Researchers cite ASPREE to inform aspirin guidelines
International researchers anticipate findings from the ASPREE study will help fill a knowledge gap that led to the exclusion of older people from recent US aspirin guidelines. Several articles in the Annals of Internal Medicine, which cited or discussed the ASPREE study, were published alongside the release of the US Preventive Services Task Force (USPSTF) final recommendations on aspirin and disease prevention.
Lack of Evidence:
The USPSTF found a shortage of high quality scientific studies meant they could not fully determine the balance of benefits and risks of aspirin for the prevention of cardiovascular disease (CVD) such as heart attack and stroke, and colorectal cancer (CRC) in people aged 70 years and older.
“There is not enough available evidence on the benefits and harms of aspirin use in adults younger than age 50 and those 70 or older to recommend for or against its use in preventing CVD and CRC.” USPSTF consumer guide said.
To coincide with the release of the USPSTF findings, several international researchers published papers which cited the ASPREE study to help address the knowledge gap:
- “More robust and comprehensive trial data involving representative patient samples on low-dose aspirin use for primary prevention should address all-cause mortality; CVD and cancer incidence and mortality; bleeding and other major harms; and emerging potential benefits, such as preventing cognitive decline. Multiple ongoing trials (56) (54 –57) …..will provide some of this essential information” (Whitlock EP, et al. Bleeding Risks with Aspirin Use for Primary Prevention in Adults: A Systematic Review for the U.S. Preventive Services Task Force. online 12 April 2016; doi:10.7326/M15-2112)
- “On the basis of relatively limited and generally lower-quality evidence, we conclude that the most consistent evidence of subpopulation differences in aspirin use was an enhanced effect on MI in older age
groups.
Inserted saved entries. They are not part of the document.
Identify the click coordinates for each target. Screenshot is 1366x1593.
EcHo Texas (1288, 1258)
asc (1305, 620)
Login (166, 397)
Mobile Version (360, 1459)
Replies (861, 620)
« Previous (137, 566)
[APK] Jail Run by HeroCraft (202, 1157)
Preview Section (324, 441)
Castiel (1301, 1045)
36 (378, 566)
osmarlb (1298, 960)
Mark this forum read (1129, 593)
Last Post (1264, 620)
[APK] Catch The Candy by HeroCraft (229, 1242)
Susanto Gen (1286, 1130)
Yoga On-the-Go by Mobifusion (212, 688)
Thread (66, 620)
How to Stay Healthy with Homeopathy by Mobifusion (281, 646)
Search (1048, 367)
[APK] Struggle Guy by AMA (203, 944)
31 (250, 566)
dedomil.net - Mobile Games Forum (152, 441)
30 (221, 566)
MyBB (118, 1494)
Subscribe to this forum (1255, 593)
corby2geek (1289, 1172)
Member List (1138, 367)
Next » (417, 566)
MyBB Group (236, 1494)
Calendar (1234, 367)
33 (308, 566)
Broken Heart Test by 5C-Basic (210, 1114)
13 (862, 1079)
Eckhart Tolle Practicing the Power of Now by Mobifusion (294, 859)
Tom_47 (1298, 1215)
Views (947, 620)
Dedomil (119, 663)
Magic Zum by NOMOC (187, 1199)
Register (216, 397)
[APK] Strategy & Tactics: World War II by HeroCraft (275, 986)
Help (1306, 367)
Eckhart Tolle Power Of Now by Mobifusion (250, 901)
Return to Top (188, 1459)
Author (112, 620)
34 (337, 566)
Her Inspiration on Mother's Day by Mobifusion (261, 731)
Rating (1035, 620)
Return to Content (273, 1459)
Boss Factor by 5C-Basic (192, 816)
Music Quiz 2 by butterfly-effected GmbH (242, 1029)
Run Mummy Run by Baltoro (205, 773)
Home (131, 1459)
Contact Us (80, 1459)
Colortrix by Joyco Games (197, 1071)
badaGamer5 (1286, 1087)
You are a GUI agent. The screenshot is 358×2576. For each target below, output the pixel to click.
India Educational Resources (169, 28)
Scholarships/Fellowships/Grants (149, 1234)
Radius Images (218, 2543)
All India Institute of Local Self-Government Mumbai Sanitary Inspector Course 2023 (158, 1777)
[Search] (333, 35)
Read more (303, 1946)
A large ongoing trial of 19 000 participants aged 70 years or older may confirm this finding (50) (Guirguis-Blake JM, et al. Aspirin for the Primary Prevention of Cardiovascular Events: A Systematic Evidence Review for the U.S. Preventive Services Task Force. Ann Intern Med. online 12 April 2016 doi:10.7326/M15-211)
- “The primary data for aspirin’s effects on a range of health outcomes have not changed substantially over the past several years, but the field is poised to provide additional data in the near future. Several large trials are in progress (77) (77– 80).” (Chubak J, et al. Aspirin for the Prevention of Cancer Incidence and Mortality: Systematic Evidence Reviews for the U.S. Preventive Services
Task Force. Ann Intern Med. online 12 April 2016 doi:10.7326/M15-2117)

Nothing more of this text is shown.